▶ [What needs to be done]: Please continue the article ranking the year's best Chicago stage shows, starting right after its last sentence.

▶ [Excerpted passage]:
Chris Jones, Chicago Tribune on

Published in Entertainment News

CHICAGO — Angels hovering anew over Chicago’s North Side. The return of Brian Friel. And a “Raisin” we could call our own.

Here’s our annual celebration of the best Chicago shows of the year, in order, with an additional 10 in alphabetical order that almost made our list. As is our longtime practice, we’ve limited our choices to productions that originated in the Chicago area; otherwise you’d find the Lyric Opera’s sumptuous “Medea,” director David Cromer’s Goodman Theatre staging of “The Antiquities” from New York, the knockout touring casts of “Parade” and “The Sound of Music,” and other such worthies on this annual list of shows we won’t quickly forget.

▶ [Recorded information]:
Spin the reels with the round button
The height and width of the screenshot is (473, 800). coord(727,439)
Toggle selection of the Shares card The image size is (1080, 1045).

▶ [Exercise response]:
1: “Angels in America” by Invictus Theatre

A phenomenal achievement for a neighborhood, storefront company with a low budget, the Invictus “Angels’ was the best non-Equity production here since before the pandemic and in many ways was a necessary reminder of the historic vitality of Chicago’s non-union theater scene, where young artists first made their mark before going on to oft-formidable careers. It’s our pick for the best show of the year. Aside from the audacity of the programming risk, director Charles Askenaizer’s fast-moving, rotating-repertory stagings of the constituent “Millennium Approaches” and “Perestroika” in the former Windy City Playhouse was visually compelling, richly acted throughout the cast, and allowed for audiences to experience this great play in a contemporary context. Everyone here gave of their hearts and souls to this project and the results were profoundly joyous.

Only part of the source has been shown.